COMPOSITION DE LA COUR lors du délibéré :
Monsieur François MÉLIN, président
Madame Marie-Laure BERTHELOT, conseiller
Madame Isabelle FALEUR, conseiller
GREFFIER lors des débats :
Monsieur Francis JOLLY, greffier
ARRÊT :
Prononcé publiquement par mise à disposition de l’arrêt au greffe de la cour d’appel, les parties en ayant été préalablement avisées dans les conditions prévues au deuxième alinéa de l’article 450 du code de procédure civile, et signé par Monsieur François MÉLIN, président, et Monsieur Francis JOLLY, greffier, auquel la minute de la décision a été remise par le magistrat signataire.
* * * * *
Exposé du litige :
M. [V] [P] a été embauché par la Sarl Floca-Rem, à compter du 10 février 2014, dans le cadre d’un contrat de travail à durée déterminée suivi d’un contrat de travail à durée indéterminée, en qualité de man’uvre.
Il a été placé en arrêt de travail à compter du 15 septembre 2020.
Le 22 mars 2021, le médecin du travail l’a déclaré inapte avec dispense à tout reclassement compte tenu de son état de santé.
Par lettre recommandée avec accusé de réception du 3 février 2022, il a réclamé le paiement de ses salaires à compter du 22 avril 2021, faute d’avoir été licencié dans le mois suivant l’avis d’inaptitude précité.
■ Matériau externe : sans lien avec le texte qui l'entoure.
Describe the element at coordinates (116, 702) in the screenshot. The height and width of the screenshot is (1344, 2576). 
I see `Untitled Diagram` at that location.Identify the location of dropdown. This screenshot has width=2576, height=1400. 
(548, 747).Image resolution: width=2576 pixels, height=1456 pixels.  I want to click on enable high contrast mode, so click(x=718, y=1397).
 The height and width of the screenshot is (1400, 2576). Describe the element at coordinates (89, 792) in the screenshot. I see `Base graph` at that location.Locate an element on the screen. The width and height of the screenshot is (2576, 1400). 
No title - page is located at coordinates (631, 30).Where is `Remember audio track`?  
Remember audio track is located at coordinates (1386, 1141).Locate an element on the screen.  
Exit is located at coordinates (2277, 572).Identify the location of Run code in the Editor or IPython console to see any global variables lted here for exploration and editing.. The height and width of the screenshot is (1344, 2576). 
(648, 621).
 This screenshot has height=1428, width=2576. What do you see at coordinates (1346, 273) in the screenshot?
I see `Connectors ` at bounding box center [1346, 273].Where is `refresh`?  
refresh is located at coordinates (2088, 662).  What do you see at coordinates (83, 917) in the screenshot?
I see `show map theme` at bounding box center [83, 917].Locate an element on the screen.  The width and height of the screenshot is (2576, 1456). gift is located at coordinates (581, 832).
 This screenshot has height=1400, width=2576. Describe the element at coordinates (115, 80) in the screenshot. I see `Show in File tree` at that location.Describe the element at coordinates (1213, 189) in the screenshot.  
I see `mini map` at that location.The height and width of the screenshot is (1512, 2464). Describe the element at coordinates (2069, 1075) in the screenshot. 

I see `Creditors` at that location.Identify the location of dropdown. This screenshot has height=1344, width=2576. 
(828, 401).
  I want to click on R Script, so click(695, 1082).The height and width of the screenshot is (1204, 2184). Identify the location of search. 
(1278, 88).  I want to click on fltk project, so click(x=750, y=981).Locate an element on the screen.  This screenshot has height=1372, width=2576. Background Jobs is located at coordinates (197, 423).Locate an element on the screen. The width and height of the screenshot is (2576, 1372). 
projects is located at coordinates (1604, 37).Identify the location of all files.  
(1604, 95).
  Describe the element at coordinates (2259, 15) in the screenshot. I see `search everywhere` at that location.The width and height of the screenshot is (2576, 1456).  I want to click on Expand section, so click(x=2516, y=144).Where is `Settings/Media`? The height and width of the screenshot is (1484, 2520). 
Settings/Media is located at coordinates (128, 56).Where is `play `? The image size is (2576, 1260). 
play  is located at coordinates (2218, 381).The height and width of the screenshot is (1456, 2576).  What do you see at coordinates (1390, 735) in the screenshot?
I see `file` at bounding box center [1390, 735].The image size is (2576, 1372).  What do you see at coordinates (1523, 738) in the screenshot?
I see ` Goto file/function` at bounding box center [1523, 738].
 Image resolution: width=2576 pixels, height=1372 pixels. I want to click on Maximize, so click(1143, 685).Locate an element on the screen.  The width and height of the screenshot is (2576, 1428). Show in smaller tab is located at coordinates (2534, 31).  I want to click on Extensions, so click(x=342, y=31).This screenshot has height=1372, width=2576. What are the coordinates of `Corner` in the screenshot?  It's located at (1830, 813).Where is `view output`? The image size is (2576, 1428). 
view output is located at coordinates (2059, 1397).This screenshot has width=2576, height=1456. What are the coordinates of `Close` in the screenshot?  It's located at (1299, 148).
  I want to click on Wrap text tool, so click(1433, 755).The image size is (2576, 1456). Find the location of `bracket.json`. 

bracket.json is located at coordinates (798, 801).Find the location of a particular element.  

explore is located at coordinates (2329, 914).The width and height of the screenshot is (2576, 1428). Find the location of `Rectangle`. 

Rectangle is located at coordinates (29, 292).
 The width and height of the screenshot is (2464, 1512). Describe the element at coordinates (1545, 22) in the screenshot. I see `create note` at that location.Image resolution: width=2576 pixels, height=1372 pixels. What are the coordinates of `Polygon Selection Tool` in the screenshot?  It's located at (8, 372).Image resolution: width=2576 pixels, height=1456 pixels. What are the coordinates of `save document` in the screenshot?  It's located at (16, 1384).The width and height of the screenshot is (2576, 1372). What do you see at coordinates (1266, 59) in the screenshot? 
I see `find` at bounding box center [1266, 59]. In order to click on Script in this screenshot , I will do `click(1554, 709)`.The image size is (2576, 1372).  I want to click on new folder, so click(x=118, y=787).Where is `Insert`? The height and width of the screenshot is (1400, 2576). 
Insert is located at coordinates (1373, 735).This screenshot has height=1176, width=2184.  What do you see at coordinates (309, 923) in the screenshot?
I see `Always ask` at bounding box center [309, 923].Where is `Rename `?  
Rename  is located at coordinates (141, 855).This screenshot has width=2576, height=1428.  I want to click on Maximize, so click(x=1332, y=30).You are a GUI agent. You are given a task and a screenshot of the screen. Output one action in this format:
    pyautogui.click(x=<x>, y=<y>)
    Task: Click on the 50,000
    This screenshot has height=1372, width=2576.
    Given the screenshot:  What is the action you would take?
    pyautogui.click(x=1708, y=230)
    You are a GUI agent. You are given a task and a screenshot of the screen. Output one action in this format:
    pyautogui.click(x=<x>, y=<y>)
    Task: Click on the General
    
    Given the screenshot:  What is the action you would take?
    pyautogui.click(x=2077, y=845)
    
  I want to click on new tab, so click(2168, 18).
Par courrier du 4 février 2022, la Sarl Floca-Rem s’est opposée à cette demande en contestant avoir reçu l’avis d’inaptitude.
Le 8 avril 2022, M. [V] [P] a été licencié pour inaptitude et impossibilité de reclassement.
La Sarl Floca-Rem a été placée en redressement judiciaire le 2 août 2022 et a fait l’objet d’un plan de cession le 18 juillet 2023.
Le 26 janvier 2023, M. [V] [P] a saisi le conseil de prud’hommes de Reims de demandes en paiement de sommes à caractère salarial et indemnitaire.
La SCP [B], prise en la personne de Maître [E] [B], a été désignée en qualité de mandataire liquidateur le 3 janvier 2024, en remplacement de la SCP [B] Barault Maigrot.
Par jugement réputé contradictoire du 16 février 2024, le conseil de prud’hommes a :
— débouté M. [V] [P] de l’ensemble de ses demandes ;
— mis hors de cause la Selarl AJC ;
— condamné M. [V] [P] à verser à la SCP [B]-Barault-Maigrot la somme de 50 euros au titre des frais irrépétibles relevant de l’article 700 du code de procédure civile ;
— jugé que les entiers dépens de l’instance sont à la charge de M. [V] [P].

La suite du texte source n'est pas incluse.